We are encouraged by your public statements recognizing these treatments as "a top priority for this FDA and this administration."

We agree that the agency must conduct "an expeditious and rapid review" of promising treatments, especially those that address urgent unmet needs in PTSD, traumatic brain injury, and other neuropsychiatric conditions.

At the same time, we understand and respect the agency's role in ensuring that any new treatment meets rigorous standards of safety and efficacy. Recent regulatory actions, including the issuance and public release of the Complete Response Letter (CRL) for MDMA-assisted therapy, highlight the complexity of evaluating innovative treatment modalities and underscore the need for clear, consistent expectations for this emerging field.

In that spirit, we respectfully request written responses to the following questions:

1. Special Protocol Assessment (SPA): How does the FDA communicate and apply any remaining data concerns beyond clearly defined primary endpoints and control conditions when pivotal trials are conducted under an SPA? Are improvements underway to make regulatory expectations more predictable for therapies in emerging fields?

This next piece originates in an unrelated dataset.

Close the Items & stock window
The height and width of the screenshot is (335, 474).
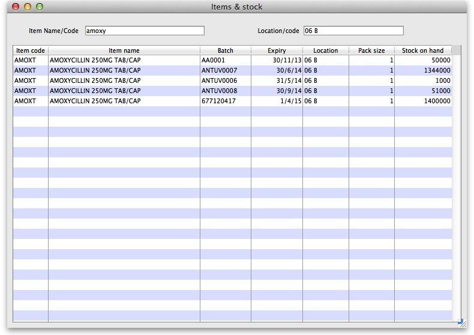pyautogui.click(x=16, y=7)
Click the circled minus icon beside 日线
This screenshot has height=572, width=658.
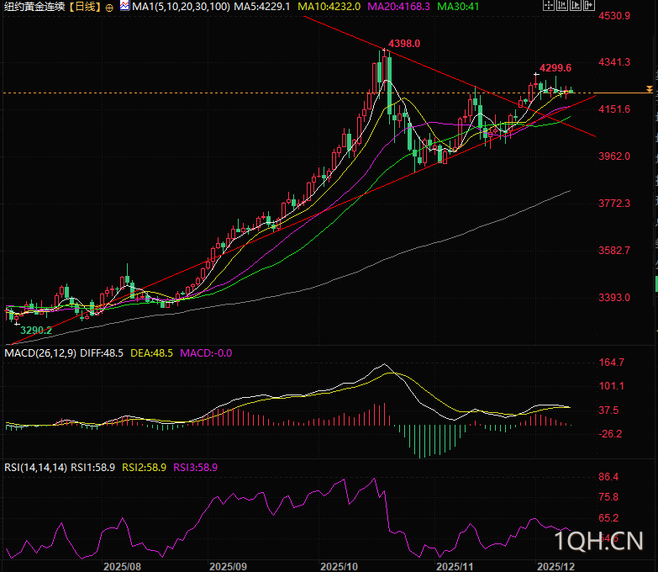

2. Methodological Standards and Interagency Coordination: What steps is the FDA taking to clarify methodological expectations for entactogen- and psychedelic-assisted clinical trials - including strategies to mitigate functional unblinding and expectancy effects - and how is the agency coordinating with federal partners such as the U.S. Department of Veterans Affairs to streamline research pathways for populations with urgent unmet needs, including Veterans with PTSD.

3. Review Integrity and Subject-Matter Expertise: How does the FDA ensure that qualified experts with relevant experience conduct reviews of entactogen- and psychedelic-assisted therapies? What steps are in place to ensure consistency, objectivity, and independence in the evaluation process?

4. Final Guidance Timeline: What is the expected timeline for finalizing the FDA's June 2023 guidance on clinical trials involving rapid-acting novel therapeutics, including entactogen- and psychedelic-assisted therapies?

In addition, we encourage the FDA to provide further clarity in the final guidance around:

- Strategies to mitigate functional unblinding and expectancy bias;

- Standards for adverse event monitoring and safety reporting;

- Provider training, licensing, and participant safeguards;

- The evolving role of psychotherapy in conjunction with pharmacological intervention;

- Generalizability of findings across diverse patient populations; and

- Consistency in regulatory expectations across entactogen and psychedelic drug development programs.

We remain committed to ensuring that Veterans and others living with treatment-resistant mental health conditions have access to safe, evidence-based care.

We respectfully urge the FDA to continue its evaluation of entactogen- and psychedelic-assisted therapies with transparency, urgency, and scientific rigor as the agency carries out its statutory responsibilities.

Thank you for your leadership and ongoing commitment to addressing this critical public health issue.